PROVIDED RECORDS:
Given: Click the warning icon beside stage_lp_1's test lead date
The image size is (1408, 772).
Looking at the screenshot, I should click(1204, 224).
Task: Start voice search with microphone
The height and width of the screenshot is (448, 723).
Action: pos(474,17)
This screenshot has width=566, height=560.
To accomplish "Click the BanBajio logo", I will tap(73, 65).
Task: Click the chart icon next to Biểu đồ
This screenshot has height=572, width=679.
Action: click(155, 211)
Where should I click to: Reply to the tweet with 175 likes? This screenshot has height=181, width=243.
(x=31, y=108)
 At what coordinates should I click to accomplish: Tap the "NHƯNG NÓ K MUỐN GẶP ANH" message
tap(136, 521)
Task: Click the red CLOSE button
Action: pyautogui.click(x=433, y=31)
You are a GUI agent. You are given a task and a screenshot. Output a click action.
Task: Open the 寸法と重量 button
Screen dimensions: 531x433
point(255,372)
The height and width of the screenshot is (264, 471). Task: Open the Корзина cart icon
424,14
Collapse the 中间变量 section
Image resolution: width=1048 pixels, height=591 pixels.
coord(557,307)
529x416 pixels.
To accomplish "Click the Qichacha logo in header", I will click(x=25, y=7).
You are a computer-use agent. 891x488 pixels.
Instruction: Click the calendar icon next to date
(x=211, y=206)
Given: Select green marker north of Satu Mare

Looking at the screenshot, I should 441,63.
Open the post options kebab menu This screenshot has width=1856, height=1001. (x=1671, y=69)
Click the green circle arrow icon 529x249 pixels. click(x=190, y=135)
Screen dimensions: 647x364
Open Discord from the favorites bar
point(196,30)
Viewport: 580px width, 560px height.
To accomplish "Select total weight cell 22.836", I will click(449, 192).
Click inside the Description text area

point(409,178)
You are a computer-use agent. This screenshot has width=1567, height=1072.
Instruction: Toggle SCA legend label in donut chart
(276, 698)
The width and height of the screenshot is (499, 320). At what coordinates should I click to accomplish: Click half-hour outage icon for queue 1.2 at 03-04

STATED TASK:
Turn all of the items above into a JSON list of strings, with one string for each line and no blank lines.

RESPONSE:
[
  "Given: Click the warning icon beside stage_lp_1's test lead date",
  "The image size is (1408, 772).",
  "Looking at the screenshot, I should click(1204, 224).",
  "Task: Start voice search with microphone",
  "The height and width of the screenshot is (448, 723).",
  "Action: pos(474,17)",
  "This screenshot has width=566, height=560.",
  "To accomplish \"Click the BanBajio logo\", I will tap(73, 65).",
  "Task: Click the chart icon next to Biểu đồ",
  "This screenshot has height=572, width=679.",
  "Action: click(155, 211)",
  "Where should I click to: Reply to the tweet with 175 likes? This screenshot has height=181, width=243.",
  "(x=31, y=108)",
  " At what coordinates should I click to accomplish: Tap the \"NHƯNG NÓ K MUỐN GẶP ANH\" message",
  "tap(136, 521)",
  "Task: Click the red CLOSE button",
  "Action: pyautogui.click(x=433, y=31)",
  "You are a GUI agent. You are given a task and a screenshot. Output a click action.",
  "Task: Open the 寸法と重量 button",
  "Screen dimensions: 531x433",
  "point(255,372)",
  "The height and width of the screenshot is (264, 471). Task: Open the Корзина cart icon",
  "424,14",
  "Collapse the 中间变量 section",
  "Image resolution: width=1048 pixels, height=591 pixels.",
  "coord(557,307)",
  "529x416 pixels.",
  "To accomplish \"Click the Qichacha logo in header\", I will click(x=25, y=7).",
  "You are a computer-use agent. 891x488 pixels.",
  "Instruction: Click the calendar icon next to date",
  "(x=211, y=206)",
  "Given: Select green marker north of Satu Mare",
  "Looking at the screenshot, I should 441,63.",
  "Open the post options kebab menu This screenshot has width=1856, height=1001. (x=1671, y=69)",
  "Click the green circle arrow icon 529x249 pixels. click(x=190, y=135)",
  "Screen dimensions: 647x364",
  "Open Discord from the favorites bar",
  "point(196,30)",
  "Viewport: 580px width, 560px height.",
  "To accomplish \"Select total weight cell 22.836\", I will click(449, 192).",
  "Click inside the Description text area",
  "point(409,178)",
  "You are a computer-use agent. This screenshot has width=1567, height=1072.",
  "Instruction: Toggle SCA legend label in donut chart",
  "(276, 698)",
  "The width and height of the screenshot is (499, 320). At what coordinates should I click to accomplish: Click half-hour outage icon for queue 1.2 at 03-04"
]